## Work task
All of the records below need to be copied exactly.

## Data for this exercise

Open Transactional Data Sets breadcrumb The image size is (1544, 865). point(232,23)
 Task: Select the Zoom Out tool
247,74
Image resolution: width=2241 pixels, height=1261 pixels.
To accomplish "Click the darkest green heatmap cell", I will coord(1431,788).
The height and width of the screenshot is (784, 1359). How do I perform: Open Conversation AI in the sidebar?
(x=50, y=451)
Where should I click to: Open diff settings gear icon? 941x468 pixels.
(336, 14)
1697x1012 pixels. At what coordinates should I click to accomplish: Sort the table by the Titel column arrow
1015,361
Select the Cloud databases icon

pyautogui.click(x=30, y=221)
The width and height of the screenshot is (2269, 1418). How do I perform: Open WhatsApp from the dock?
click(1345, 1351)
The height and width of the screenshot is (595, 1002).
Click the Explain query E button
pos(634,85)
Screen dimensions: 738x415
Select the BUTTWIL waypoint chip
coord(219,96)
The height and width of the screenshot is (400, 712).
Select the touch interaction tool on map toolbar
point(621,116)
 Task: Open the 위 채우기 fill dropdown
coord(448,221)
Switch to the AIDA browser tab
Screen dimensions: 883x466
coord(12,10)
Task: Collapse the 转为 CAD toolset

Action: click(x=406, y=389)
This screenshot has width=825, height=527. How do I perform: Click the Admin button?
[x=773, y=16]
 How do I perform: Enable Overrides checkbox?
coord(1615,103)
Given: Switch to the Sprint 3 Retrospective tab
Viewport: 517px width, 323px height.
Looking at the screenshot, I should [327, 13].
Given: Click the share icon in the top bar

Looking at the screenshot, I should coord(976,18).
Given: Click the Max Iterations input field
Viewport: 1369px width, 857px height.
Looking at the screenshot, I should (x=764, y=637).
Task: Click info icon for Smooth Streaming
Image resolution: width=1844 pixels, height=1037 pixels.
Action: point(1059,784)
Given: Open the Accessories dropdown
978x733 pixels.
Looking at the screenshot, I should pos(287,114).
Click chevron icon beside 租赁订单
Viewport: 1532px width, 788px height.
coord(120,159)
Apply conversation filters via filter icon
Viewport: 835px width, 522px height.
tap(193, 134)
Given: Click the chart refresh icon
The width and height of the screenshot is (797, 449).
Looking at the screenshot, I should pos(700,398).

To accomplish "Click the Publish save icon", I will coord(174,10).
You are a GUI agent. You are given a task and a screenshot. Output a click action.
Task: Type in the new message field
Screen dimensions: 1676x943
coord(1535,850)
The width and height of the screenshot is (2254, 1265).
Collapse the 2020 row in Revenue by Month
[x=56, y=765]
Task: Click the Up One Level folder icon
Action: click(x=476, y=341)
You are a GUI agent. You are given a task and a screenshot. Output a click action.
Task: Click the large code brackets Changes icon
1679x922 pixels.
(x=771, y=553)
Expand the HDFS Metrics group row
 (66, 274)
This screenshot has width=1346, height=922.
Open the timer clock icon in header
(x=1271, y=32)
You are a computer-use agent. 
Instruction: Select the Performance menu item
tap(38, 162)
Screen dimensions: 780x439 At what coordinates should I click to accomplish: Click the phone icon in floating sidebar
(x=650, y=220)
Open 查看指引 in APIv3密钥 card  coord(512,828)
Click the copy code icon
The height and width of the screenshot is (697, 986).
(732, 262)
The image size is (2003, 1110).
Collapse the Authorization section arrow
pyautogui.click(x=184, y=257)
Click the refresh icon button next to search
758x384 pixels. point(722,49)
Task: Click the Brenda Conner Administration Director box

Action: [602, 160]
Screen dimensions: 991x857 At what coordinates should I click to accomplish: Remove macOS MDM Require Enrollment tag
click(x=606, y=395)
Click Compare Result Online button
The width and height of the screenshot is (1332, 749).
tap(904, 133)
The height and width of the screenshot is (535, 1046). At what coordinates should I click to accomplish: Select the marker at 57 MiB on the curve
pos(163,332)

## Task output
Open Transactional Data Sets breadcrumb The image size is (1544, 865). point(232,23)
 Task: Select the Zoom Out tool
247,74
Image resolution: width=2241 pixels, height=1261 pixels.
To accomplish "Click the darkest green heatmap cell", I will coord(1431,788).
The height and width of the screenshot is (784, 1359). How do I perform: Open Conversation AI in the sidebar?
(x=50, y=451)
Where should I click to: Open diff settings gear icon? 941x468 pixels.
(336, 14)
1697x1012 pixels. At what coordinates should I click to accomplish: Sort the table by the Titel column arrow
1015,361
Select the Cloud databases icon

pyautogui.click(x=30, y=221)
The width and height of the screenshot is (2269, 1418). How do I perform: Open WhatsApp from the dock?
click(1345, 1351)
The height and width of the screenshot is (595, 1002).
Click the Explain query E button
pos(634,85)
Screen dimensions: 738x415
Select the BUTTWIL waypoint chip
coord(219,96)
The height and width of the screenshot is (400, 712).
Select the touch interaction tool on map toolbar
point(621,116)
 Task: Open the 위 채우기 fill dropdown
coord(448,221)
Switch to the AIDA browser tab
Screen dimensions: 883x466
coord(12,10)
Task: Collapse the 转为 CAD toolset

Action: click(x=406, y=389)
This screenshot has width=825, height=527. How do I perform: Click the Admin button?
[x=773, y=16]
 How do I perform: Enable Overrides checkbox?
coord(1615,103)
Given: Switch to the Sprint 3 Retrospective tab
Viewport: 517px width, 323px height.
Looking at the screenshot, I should [327, 13].
Given: Click the share icon in the top bar

Looking at the screenshot, I should coord(976,18).
Given: Click the Max Iterations input field
Viewport: 1369px width, 857px height.
Looking at the screenshot, I should (x=764, y=637).
Task: Click info icon for Smooth Streaming
Image resolution: width=1844 pixels, height=1037 pixels.
Action: point(1059,784)
Given: Open the Accessories dropdown
978x733 pixels.
Looking at the screenshot, I should pos(287,114).
Click chevron icon beside 租赁订单
Viewport: 1532px width, 788px height.
coord(120,159)
Apply conversation filters via filter icon
Viewport: 835px width, 522px height.
tap(193, 134)
Given: Click the chart refresh icon
The width and height of the screenshot is (797, 449).
Looking at the screenshot, I should pos(700,398).

To accomplish "Click the Publish save icon", I will coord(174,10).
You are a GUI agent. You are given a task and a screenshot. Output a click action.
Task: Type in the new message field
Screen dimensions: 1676x943
coord(1535,850)
The width and height of the screenshot is (2254, 1265).
Collapse the 2020 row in Revenue by Month
[x=56, y=765]
Task: Click the Up One Level folder icon
Action: click(x=476, y=341)
You are a GUI agent. You are given a task and a screenshot. Output a click action.
Task: Click the large code brackets Changes icon
1679x922 pixels.
(x=771, y=553)
Expand the HDFS Metrics group row
 (66, 274)
This screenshot has width=1346, height=922.
Open the timer clock icon in header
(x=1271, y=32)
You are a computer-use agent. 
Instruction: Select the Performance menu item
tap(38, 162)
Screen dimensions: 780x439 At what coordinates should I click to accomplish: Click the phone icon in floating sidebar
(x=650, y=220)
Open 查看指引 in APIv3密钥 card  coord(512,828)
Click the copy code icon
The height and width of the screenshot is (697, 986).
(732, 262)
The image size is (2003, 1110).
Collapse the Authorization section arrow
pyautogui.click(x=184, y=257)
Click the refresh icon button next to search
758x384 pixels. point(722,49)
Task: Click the Brenda Conner Administration Director box

Action: [602, 160]
Screen dimensions: 991x857 At what coordinates should I click to accomplish: Remove macOS MDM Require Enrollment tag
click(x=606, y=395)
Click Compare Result Online button
The width and height of the screenshot is (1332, 749).
tap(904, 133)
The height and width of the screenshot is (535, 1046). At what coordinates should I click to accomplish: Select the marker at 57 MiB on the curve
pos(163,332)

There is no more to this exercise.